Geçen yıl Bali’de 226 yabancı turistin suça karıştığı bildiriliyor. Bu rakamın 2023’e göre yüzde 16’lık bir artışa denk geldiğine işaret ediliyor. Sözkonusu suçlar arasında siber suçlar, uyuşturucu, şiddet olayları ve arsa dolandırıcılığı yer alıyor.
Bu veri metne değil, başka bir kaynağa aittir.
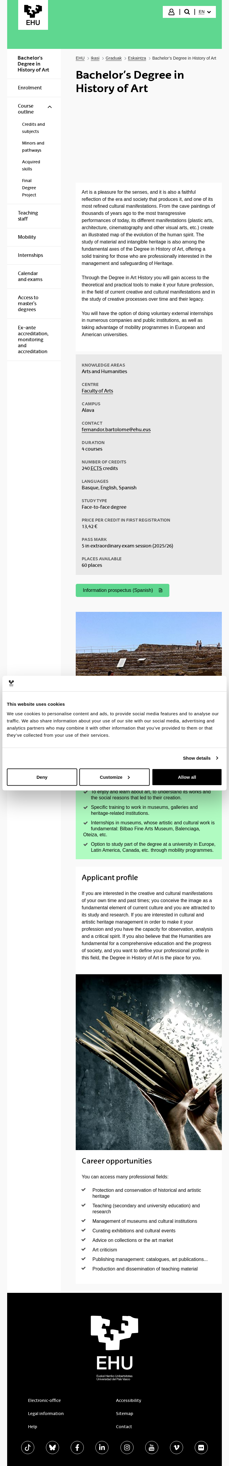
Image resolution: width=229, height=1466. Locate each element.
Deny (41, 776)
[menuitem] (205, 12)
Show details (197, 758)
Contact (124, 1426)
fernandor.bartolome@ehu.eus (116, 429)
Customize (115, 776)
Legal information (46, 1413)
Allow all (187, 776)
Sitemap (124, 1413)
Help (32, 1426)
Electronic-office (44, 1400)
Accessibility (128, 1400)
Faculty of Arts (97, 391)
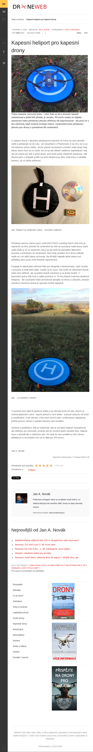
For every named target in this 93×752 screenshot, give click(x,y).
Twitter (4, 62)
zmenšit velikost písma (43, 32)
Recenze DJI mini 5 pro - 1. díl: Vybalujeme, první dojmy (42, 549)
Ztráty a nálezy (19, 646)
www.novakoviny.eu (57, 513)
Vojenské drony (20, 624)
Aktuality (17, 590)
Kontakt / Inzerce (20, 657)
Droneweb (17, 584)
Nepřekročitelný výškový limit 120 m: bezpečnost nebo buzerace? (47, 540)
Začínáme (17, 601)
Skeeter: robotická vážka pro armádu (33, 553)
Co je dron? (18, 596)
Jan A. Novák (43, 30)
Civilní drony (18, 618)
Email (79, 33)
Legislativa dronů (20, 612)
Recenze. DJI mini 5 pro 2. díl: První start (35, 544)
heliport (32, 470)
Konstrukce (18, 629)
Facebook (4, 51)
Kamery (16, 640)
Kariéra (16, 652)
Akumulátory (18, 635)
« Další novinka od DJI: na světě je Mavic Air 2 (46, 565)
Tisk (86, 33)
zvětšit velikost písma (45, 32)
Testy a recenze (17, 19)
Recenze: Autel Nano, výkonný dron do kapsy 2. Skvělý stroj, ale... (47, 557)
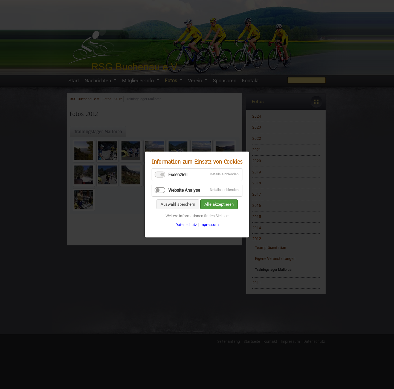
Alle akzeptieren (219, 204)
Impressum (209, 224)
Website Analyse (184, 190)
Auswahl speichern (178, 204)
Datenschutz (186, 224)
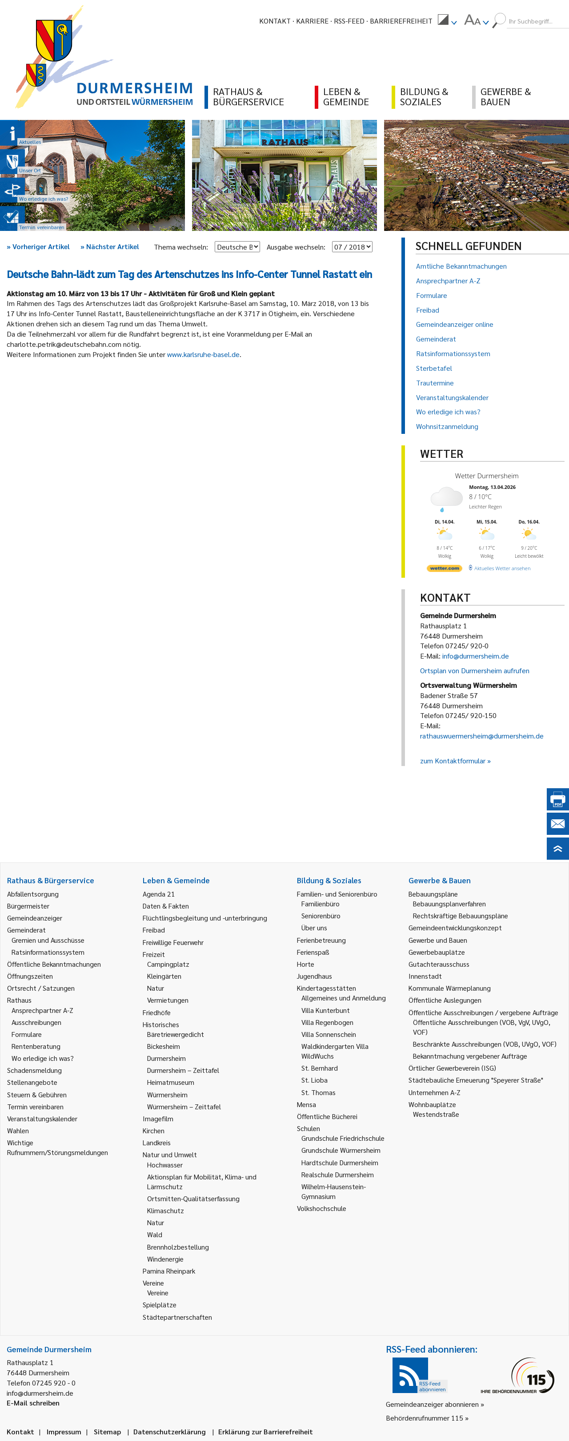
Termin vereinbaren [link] (35, 1106)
Avustralyalı bir turistin geçen ay Bali’de kaldığı villada vurularak öldürülmesi de gündem olmuştu. Endonezya polisi, Melbourne'den 32 yaşındaki Zivan Radmanovic’in, villaya giden iki Avustralyalı tarafından öldürüldüğünü, başka bir Avustralyalının da onlara yardım ettiğini bildirmişti. Olayla ilgili üç kişi hakkında cinayet soruşturması başlatılmıştı, suçlu bulunmaları halinde idam cezası alabilirler.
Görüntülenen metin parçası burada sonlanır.